*** Data extract ***
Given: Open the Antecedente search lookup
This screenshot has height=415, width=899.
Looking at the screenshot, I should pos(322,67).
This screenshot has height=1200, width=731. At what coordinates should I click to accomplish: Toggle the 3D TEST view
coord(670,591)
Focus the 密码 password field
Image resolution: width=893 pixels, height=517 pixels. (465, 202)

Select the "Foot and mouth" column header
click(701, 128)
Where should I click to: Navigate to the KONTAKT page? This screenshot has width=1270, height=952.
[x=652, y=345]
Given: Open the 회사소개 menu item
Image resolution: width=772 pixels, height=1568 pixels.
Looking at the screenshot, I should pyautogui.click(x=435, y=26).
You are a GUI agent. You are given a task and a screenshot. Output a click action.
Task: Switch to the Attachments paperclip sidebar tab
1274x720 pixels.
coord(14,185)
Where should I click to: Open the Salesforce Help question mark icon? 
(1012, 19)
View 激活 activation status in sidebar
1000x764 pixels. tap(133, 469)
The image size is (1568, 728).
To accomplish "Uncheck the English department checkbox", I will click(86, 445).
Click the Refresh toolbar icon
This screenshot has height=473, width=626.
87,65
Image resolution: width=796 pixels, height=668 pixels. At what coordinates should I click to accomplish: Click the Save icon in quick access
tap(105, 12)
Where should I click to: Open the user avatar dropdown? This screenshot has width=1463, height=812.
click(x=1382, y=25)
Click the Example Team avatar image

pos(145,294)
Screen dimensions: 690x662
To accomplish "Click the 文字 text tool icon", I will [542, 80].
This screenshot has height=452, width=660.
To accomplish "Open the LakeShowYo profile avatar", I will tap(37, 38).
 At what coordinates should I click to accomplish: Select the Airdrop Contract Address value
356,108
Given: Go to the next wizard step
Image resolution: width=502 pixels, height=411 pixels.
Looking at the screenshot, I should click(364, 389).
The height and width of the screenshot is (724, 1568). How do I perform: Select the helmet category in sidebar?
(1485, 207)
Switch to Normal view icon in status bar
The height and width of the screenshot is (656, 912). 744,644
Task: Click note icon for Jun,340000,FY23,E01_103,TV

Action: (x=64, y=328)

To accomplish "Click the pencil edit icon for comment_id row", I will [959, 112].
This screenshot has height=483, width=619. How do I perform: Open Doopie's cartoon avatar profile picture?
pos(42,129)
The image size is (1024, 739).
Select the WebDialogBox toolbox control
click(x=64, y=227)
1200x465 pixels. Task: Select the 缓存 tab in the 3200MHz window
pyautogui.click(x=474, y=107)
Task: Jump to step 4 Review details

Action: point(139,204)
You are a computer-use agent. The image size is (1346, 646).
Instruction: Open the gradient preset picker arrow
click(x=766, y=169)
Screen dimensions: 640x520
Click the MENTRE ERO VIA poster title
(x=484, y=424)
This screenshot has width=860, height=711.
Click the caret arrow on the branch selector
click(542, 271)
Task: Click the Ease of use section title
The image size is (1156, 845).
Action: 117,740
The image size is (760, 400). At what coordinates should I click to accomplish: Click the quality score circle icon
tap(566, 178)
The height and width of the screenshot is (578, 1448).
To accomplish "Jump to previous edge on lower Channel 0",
*** End of Data extract ***
■ Work required
When you answer, output all of the material exactly as it appears above.

■ Output for this task
Given: Open the Antecedente search lookup
This screenshot has height=415, width=899.
Looking at the screenshot, I should pos(322,67).
This screenshot has height=1200, width=731. At what coordinates should I click to accomplish: Toggle the 3D TEST view
coord(670,591)
Focus the 密码 password field
Image resolution: width=893 pixels, height=517 pixels. (465, 202)

Select the "Foot and mouth" column header
click(701, 128)
Where should I click to: Navigate to the KONTAKT page? This screenshot has width=1270, height=952.
[x=652, y=345]
Given: Open the 회사소개 menu item
Image resolution: width=772 pixels, height=1568 pixels.
Looking at the screenshot, I should pyautogui.click(x=435, y=26).
You are a GUI agent. You are given a task and a screenshot. Output a click action.
Task: Switch to the Attachments paperclip sidebar tab
1274x720 pixels.
coord(14,185)
Where should I click to: Open the Salesforce Help question mark icon? 
(1012, 19)
View 激活 activation status in sidebar
1000x764 pixels. tap(133, 469)
The image size is (1568, 728).
To accomplish "Uncheck the English department checkbox", I will click(86, 445).
Click the Refresh toolbar icon
This screenshot has height=473, width=626.
87,65
Image resolution: width=796 pixels, height=668 pixels. At what coordinates should I click to accomplish: Click the Save icon in quick access
tap(105, 12)
Where should I click to: Open the user avatar dropdown? This screenshot has width=1463, height=812.
click(x=1382, y=25)
Click the Example Team avatar image

pos(145,294)
Screen dimensions: 690x662
To accomplish "Click the 文字 text tool icon", I will [542, 80].
This screenshot has height=452, width=660.
To accomplish "Open the LakeShowYo profile avatar", I will tap(37, 38).
 At what coordinates should I click to accomplish: Select the Airdrop Contract Address value
356,108
Given: Go to the next wizard step
Image resolution: width=502 pixels, height=411 pixels.
Looking at the screenshot, I should click(364, 389).
The height and width of the screenshot is (724, 1568). How do I perform: Select the helmet category in sidebar?
(1485, 207)
Switch to Normal view icon in status bar
The height and width of the screenshot is (656, 912). 744,644
Task: Click note icon for Jun,340000,FY23,E01_103,TV

Action: (x=64, y=328)

To accomplish "Click the pencil edit icon for comment_id row", I will [959, 112].
This screenshot has height=483, width=619. How do I perform: Open Doopie's cartoon avatar profile picture?
pos(42,129)
The image size is (1024, 739).
Select the WebDialogBox toolbox control
click(x=64, y=227)
1200x465 pixels. Task: Select the 缓存 tab in the 3200MHz window
pyautogui.click(x=474, y=107)
Task: Jump to step 4 Review details

Action: point(139,204)
You are a computer-use agent. The image size is (1346, 646).
Instruction: Open the gradient preset picker arrow
click(x=766, y=169)
Screen dimensions: 640x520
Click the MENTRE ERO VIA poster title
(x=484, y=424)
This screenshot has width=860, height=711.
Click the caret arrow on the branch selector
click(542, 271)
Task: Click the Ease of use section title
The image size is (1156, 845).
Action: 117,740
The image size is (760, 400). At what coordinates should I click to accomplish: Click the quality score circle icon
tap(566, 178)
The height and width of the screenshot is (578, 1448).
To accomplish "Jump to previous edge on lower Channel 0",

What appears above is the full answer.